Impact of magnesium sulfate therapy in improvement of renal functions in high fat diet-induced diabetic rats and their offspring

The role of magnesium sulfate (MgSO(4)) administration to prevent diabetic nephropathy (DN) by reducing insulin resistance (IR) and the relationship of this action with gender and the expression of NOX4 and ICAM1 genes in the parents and their offspring were studied. Males and females rat, and their pups were used. Type 2 diabetes induced by high-fat diet (HFD) administration and a low dose of streptozotocin.
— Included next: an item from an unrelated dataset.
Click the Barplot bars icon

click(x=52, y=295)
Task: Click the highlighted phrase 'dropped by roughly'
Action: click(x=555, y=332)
Animals were divided into the: non-treated diabetic (DC), the diabetic group received insulin (Ins), and the diabetic group received MgSO(4). Two groups of parents received just a normal diet (NDC). Following each set of parents for 16 weeks and their pups for 4 months, while eating normally. We assessed the amount of water consumed, urine volume, and blood glucose level. The levels of glucose, albumin, and creatinine in the urine were also measured, as well as the amounts of sodium, albumin, and creatinine in the serum. Calculations were made for glomerular filtration rate (GFR) and the excretion rates of Na and glucose fractions (FE Na and FE G, respectively). The hyperinsulinemic-euglycemic clamp was done. NOX4 and ICAM1 gene expressions in the kidney were also measured. MgSO(4) or insulin therapy decreased blood glucose, IR, and improved GFR, FE Na, and FE G in both parents and their offspring compared to D group. MgSO(4) improved NOX4 and ICAM1 gene expressions in the parents and their offspring compared to D group. Our results indicated that MgSO(4) could reduce blood glucose levels and insulin resistance, and it could improve kidney function.